* [Passage provided]
[afripv6-discuss] Fwd: potpourri

Adiel A. Akplogan adiel at afrinic.net
Tue Aug 9 01:55:26 SAST 2005


This is an interesting statement in regard of ongoing discussions in
many RIRs policy forum about the actual IPv6 allocation policy.

- a.

>From: "Tony Hain" <alh-ietf at tndh.net>
>To: <ipv6 at ietf.org>
>Date: Wed, 3 Aug 2005 14:28:52 +0200
>
>Following up on the meeting session:
>
>As the IPv6 working group draws to a close the *only* proper action is to
>recommend to the IESG that all stable and eligible documents be progressed
>along the standards track. The IESG will do whatever it would anyway, so it
>does no good to try to fineness things by endless debates about last minute
>tweaks and the resulting potential to recycle in place. If there are minor
>clarifications to make, those should be done as independent documents in the
>context of addenda to the stable documents. IPv6 as the components which
>functionally replace RFC 791, 826, etc. is complete. Solving problems that
>are still unsolved in IPv4 remains as work for continuing or future working
>groups. That does not diminish the stability of the base documents, so they
>need to progress now.
>
>On the discussion about prefixes, we need to stop revisiting decisions. The
>IETF does need to make a statement because leaving this to the RIRs is
>equivalent to leaving the fox in charge of access to the chickens. The point
>I was trying to make at the mic is that there are vocal participants in the
>RIR community that are stuck in the conservation mindset and can't seem to
>do basic math. They will agree with Thomas, Geoff, & Lea's work that without
>doing anything IPv6 will be sufficient for a number of decades, but they
>seem to loose context when the simple change of the HD from .8 to .94 buys
>an order of magnitude which results in IPv6 being sufficient for a number of
>*centuries*. That timeframe is substantially long enough that it becomes
>difficult to grasp so without a good grasp of the lifetime their
>conservation mindset steps in claiming the need to curtail wasted bits at
>every turn. The whole /56 discussion is looking to take us from centuries to
>tens (or hundreds if combined with the HD change) of millennia. What they
>fail to recognize is that this is a zero sum game where we currently have a
>balance, and moving the efficiency toward allocation removes it from
>operational deployment models that are different from the past. It is
>extremely easy to overlook the fact that some deployment models don't
>currently exist because they can't under the constraints of current
>allocation policy. This leads to a false belief that they will not appear
>over the next several centuries because we have yet to see them, when the
>reality is that it is the limited perspective policies which insure they
>will not ever appear. The IETF has to take the position of broad vision here
>and flatly state that undue conservation is detrimental.

* [Written exercise] Rewrite the forwarded mailing-list message on IPv6 allocation policy from "Adiel A. Akplogan" up to and including "IPv6 allocation policy.", changing "ongoing discussions" to "current debates".

* [Source material]

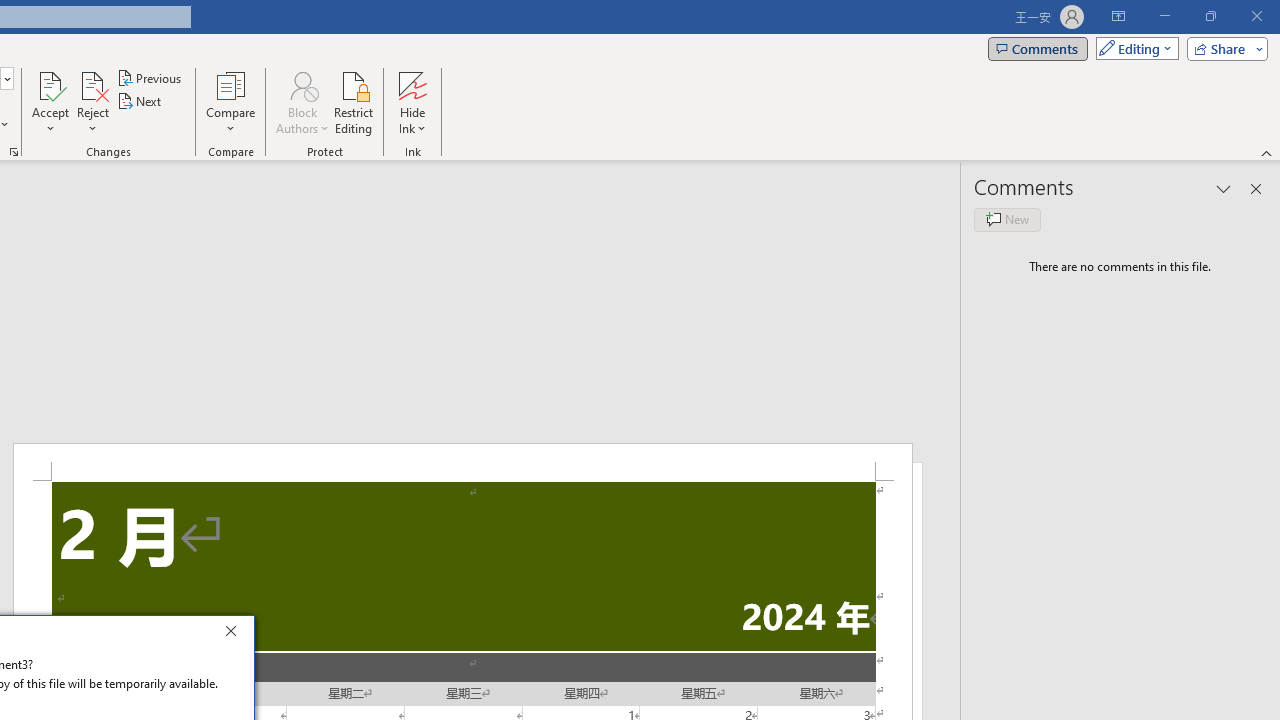  Describe the element at coordinates (411, 103) in the screenshot. I see `'Hide Ink'` at that location.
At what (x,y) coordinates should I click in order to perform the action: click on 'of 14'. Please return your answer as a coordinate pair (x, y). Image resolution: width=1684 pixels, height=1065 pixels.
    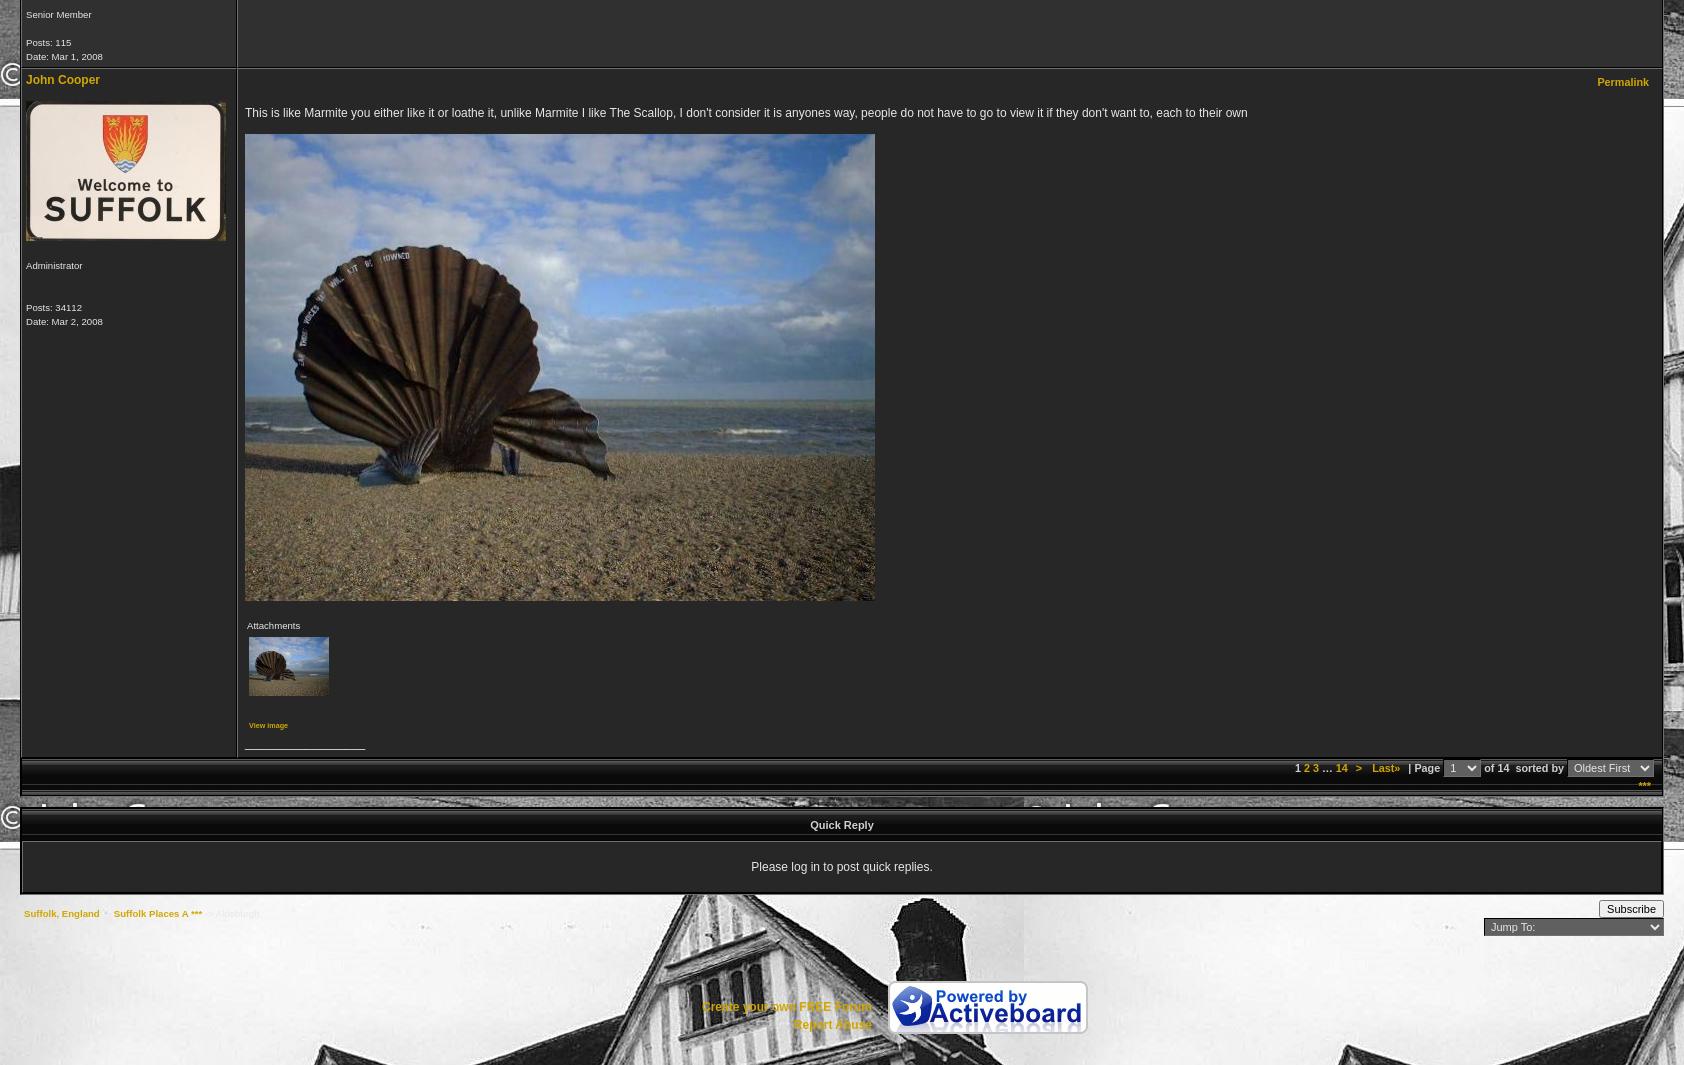
    Looking at the image, I should click on (1496, 767).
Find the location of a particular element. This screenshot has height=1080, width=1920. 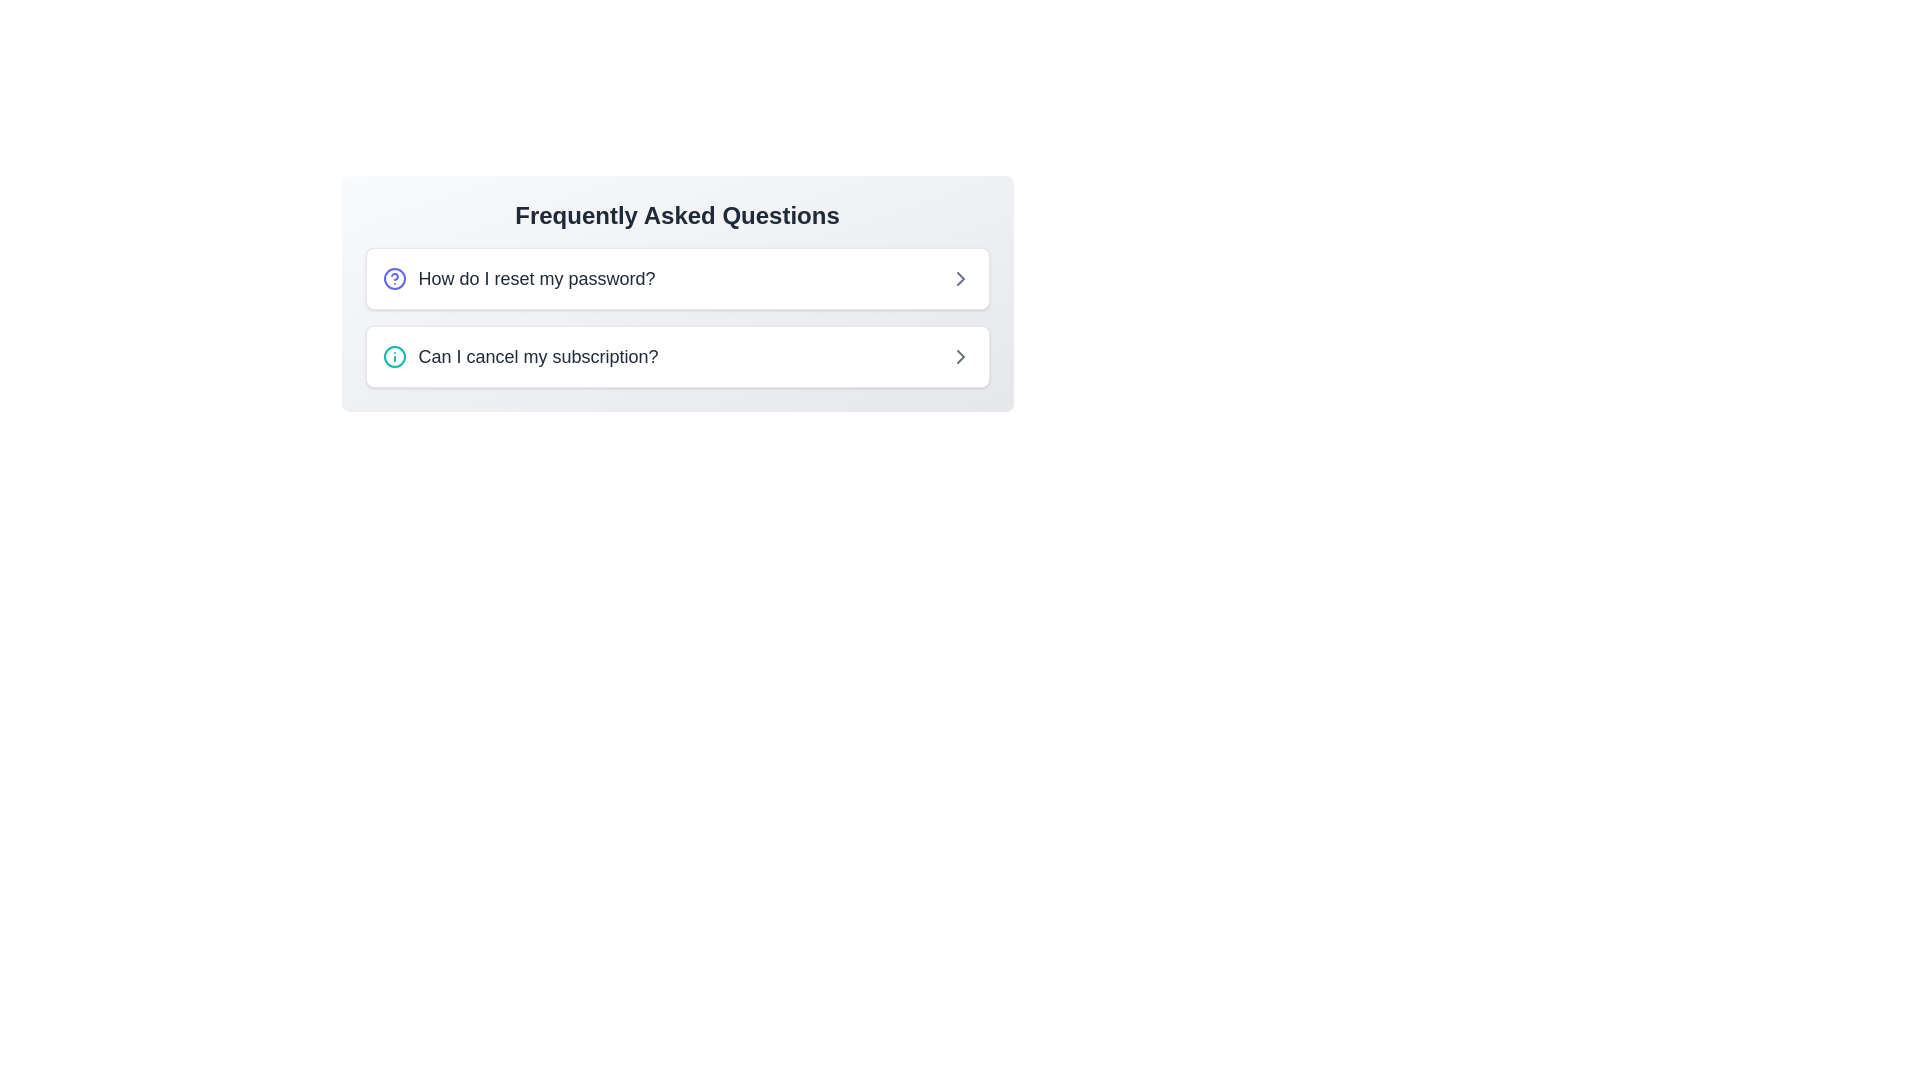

* [Completed task]
Adiel A. Akplogan adiel at afrinic.net
Tue Aug 9 01:55:26 SAST 2005


This is an interesting statement in regard of current debates in
many RIRs policy forum about the actual IPv6 allocation policy.